Auskunfts- und Übermittlungssperre
Mitarbeiter
Jeder Einwohner der Gemeinde Schönefeld hat das Recht der Übermittlung seiner Daten zu widersprechen und auf Errichtung einer Auskunftssperre.
Wenn
1. Daten gemäß § 30 Abs. 2 des Brandenburgisches Meldegesetz (BbgMeldeG) nicht an öffentlich-rechtliche Religionsgesellschaften übermittelt werden sollen.
2. Daten gemäß § 33 Abs. 1 bis 3 BbgMeldeG nicht an Parteien und Wählergemeinschaften weitergeleitet werden sollen.
3. eine Mitteilung für das Alters- und Ehejubiläum gemäß § 33 Abs. 4 BbgMeldeG nicht erfolgen soll.
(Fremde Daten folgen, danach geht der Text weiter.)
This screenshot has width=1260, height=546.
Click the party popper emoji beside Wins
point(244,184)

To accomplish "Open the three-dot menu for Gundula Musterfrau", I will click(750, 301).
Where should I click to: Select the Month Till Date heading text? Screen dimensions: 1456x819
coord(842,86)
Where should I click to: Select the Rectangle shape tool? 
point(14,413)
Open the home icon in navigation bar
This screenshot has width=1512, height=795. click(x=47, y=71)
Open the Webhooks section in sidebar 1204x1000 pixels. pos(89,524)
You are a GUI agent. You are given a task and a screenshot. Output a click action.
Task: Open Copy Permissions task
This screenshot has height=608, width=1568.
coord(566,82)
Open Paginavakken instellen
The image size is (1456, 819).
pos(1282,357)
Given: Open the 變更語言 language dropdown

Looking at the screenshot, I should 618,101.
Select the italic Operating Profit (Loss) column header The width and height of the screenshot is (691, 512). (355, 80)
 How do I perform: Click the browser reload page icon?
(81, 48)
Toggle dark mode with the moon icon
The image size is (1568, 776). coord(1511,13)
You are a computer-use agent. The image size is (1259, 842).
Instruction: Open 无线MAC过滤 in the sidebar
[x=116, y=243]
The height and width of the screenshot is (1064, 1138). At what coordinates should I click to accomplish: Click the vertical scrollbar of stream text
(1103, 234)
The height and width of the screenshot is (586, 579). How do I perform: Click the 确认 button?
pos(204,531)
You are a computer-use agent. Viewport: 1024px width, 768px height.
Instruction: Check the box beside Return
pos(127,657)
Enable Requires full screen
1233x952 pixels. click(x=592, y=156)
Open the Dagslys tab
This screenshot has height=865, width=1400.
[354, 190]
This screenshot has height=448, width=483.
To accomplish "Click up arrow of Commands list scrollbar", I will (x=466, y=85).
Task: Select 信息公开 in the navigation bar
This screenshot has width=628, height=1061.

4. der Name und die Anschrift gemäß § 33 Abs. 5 BbgMeldeG an die Adressbuchvorlage nicht weitergeleitet werden sollen.
5. Melderegisterauskünfte gemäß § 32a Abs. 2 BbgMeldeG nicht mittels automatisierten Abruf über das Internet weitergeleitet werden sollen.
Übermittlung von Daten an das Bundesamt für Wehrverwaltung
Zum 01.07.2011 ist die allgemeine Wehrpflicht ausgesetzt und in einen freiwilligen Wehrdienst übergeleitet worden.
Nach § 54 des Wehrgesetzes können sich Frauen und Männer, die Deutsche im Sinne des Grundgesetztes sind, verpflichten, freiwilligen Wehrdienst zuleisten, sofern Sie hierfür tauglich sind.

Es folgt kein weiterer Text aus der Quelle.